── SUPPLIED ENTRIES

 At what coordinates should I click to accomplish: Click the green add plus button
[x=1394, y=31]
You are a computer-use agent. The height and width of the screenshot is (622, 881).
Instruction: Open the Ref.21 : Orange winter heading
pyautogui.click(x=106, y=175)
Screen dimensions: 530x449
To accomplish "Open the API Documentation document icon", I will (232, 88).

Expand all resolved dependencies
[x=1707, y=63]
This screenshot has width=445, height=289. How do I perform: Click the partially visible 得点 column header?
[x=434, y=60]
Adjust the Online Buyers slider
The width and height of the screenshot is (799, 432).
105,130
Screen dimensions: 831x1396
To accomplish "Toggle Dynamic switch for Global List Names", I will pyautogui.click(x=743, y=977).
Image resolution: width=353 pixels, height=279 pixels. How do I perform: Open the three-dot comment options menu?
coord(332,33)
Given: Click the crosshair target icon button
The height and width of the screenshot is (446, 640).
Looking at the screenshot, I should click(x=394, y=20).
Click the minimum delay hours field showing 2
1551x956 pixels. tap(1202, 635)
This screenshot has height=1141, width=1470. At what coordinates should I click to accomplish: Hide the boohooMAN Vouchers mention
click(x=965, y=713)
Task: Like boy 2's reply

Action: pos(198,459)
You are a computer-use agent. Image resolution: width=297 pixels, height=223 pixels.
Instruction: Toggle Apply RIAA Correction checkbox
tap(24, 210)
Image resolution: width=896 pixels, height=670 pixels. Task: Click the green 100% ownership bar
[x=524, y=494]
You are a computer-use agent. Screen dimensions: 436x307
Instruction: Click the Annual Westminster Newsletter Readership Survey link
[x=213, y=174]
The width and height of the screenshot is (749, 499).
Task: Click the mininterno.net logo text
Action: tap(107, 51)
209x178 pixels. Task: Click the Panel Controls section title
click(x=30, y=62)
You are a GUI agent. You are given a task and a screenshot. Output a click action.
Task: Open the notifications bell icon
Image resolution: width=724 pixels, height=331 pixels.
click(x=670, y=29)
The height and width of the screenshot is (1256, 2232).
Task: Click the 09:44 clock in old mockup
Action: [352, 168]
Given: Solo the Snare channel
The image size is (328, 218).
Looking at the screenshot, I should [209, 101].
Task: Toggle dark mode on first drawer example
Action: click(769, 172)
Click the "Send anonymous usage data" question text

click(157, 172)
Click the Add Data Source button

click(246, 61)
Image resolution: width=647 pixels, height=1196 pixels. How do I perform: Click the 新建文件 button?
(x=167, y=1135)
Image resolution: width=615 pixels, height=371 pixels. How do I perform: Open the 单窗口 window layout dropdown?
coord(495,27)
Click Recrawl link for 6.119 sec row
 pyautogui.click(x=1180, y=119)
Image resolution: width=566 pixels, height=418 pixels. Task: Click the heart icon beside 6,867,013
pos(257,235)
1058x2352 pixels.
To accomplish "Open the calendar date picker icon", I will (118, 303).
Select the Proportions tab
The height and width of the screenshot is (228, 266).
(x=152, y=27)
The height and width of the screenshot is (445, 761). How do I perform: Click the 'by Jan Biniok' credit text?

────

* [TASK TO CARRY OUT] The entries above must be transcribed word for word.

* [EXERCISE RESULT]
 At what coordinates should I click to accomplish: Click the green add plus button
[x=1394, y=31]
You are a computer-use agent. The height and width of the screenshot is (622, 881).
Instruction: Open the Ref.21 : Orange winter heading
pyautogui.click(x=106, y=175)
Screen dimensions: 530x449
To accomplish "Open the API Documentation document icon", I will (232, 88).

Expand all resolved dependencies
[x=1707, y=63]
This screenshot has width=445, height=289. How do I perform: Click the partially visible 得点 column header?
[x=434, y=60]
Adjust the Online Buyers slider
The width and height of the screenshot is (799, 432).
105,130
Screen dimensions: 831x1396
To accomplish "Toggle Dynamic switch for Global List Names", I will pyautogui.click(x=743, y=977).
Image resolution: width=353 pixels, height=279 pixels. How do I perform: Open the three-dot comment options menu?
coord(332,33)
Given: Click the crosshair target icon button
The height and width of the screenshot is (446, 640).
Looking at the screenshot, I should click(x=394, y=20).
Click the minimum delay hours field showing 2
1551x956 pixels. tap(1202, 635)
This screenshot has height=1141, width=1470. At what coordinates should I click to accomplish: Hide the boohooMAN Vouchers mention
click(x=965, y=713)
Task: Like boy 2's reply

Action: pos(198,459)
You are a computer-use agent. Image resolution: width=297 pixels, height=223 pixels.
Instruction: Toggle Apply RIAA Correction checkbox
tap(24, 210)
Image resolution: width=896 pixels, height=670 pixels. Task: Click the green 100% ownership bar
[x=524, y=494]
You are a computer-use agent. Screen dimensions: 436x307
Instruction: Click the Annual Westminster Newsletter Readership Survey link
[x=213, y=174]
The width and height of the screenshot is (749, 499).
Task: Click the mininterno.net logo text
Action: tap(107, 51)
209x178 pixels. Task: Click the Panel Controls section title
click(x=30, y=62)
You are a GUI agent. You are given a task and a screenshot. Output a click action.
Task: Open the notifications bell icon
Image resolution: width=724 pixels, height=331 pixels.
click(x=670, y=29)
The height and width of the screenshot is (1256, 2232).
Task: Click the 09:44 clock in old mockup
Action: [352, 168]
Given: Solo the Snare channel
The image size is (328, 218).
Looking at the screenshot, I should [209, 101].
Task: Toggle dark mode on first drawer example
Action: click(769, 172)
Click the "Send anonymous usage data" question text

click(157, 172)
Click the Add Data Source button

click(246, 61)
Image resolution: width=647 pixels, height=1196 pixels. How do I perform: Click the 新建文件 button?
(x=167, y=1135)
Image resolution: width=615 pixels, height=371 pixels. How do I perform: Open the 单窗口 window layout dropdown?
coord(495,27)
Click Recrawl link for 6.119 sec row
 pyautogui.click(x=1180, y=119)
Image resolution: width=566 pixels, height=418 pixels. Task: Click the heart icon beside 6,867,013
pos(257,235)
1058x2352 pixels.
To accomplish "Open the calendar date picker icon", I will (118, 303).
Select the Proportions tab
The height and width of the screenshot is (228, 266).
(x=152, y=27)
The height and width of the screenshot is (445, 761). How do I perform: Click the 'by Jan Biniok' credit text?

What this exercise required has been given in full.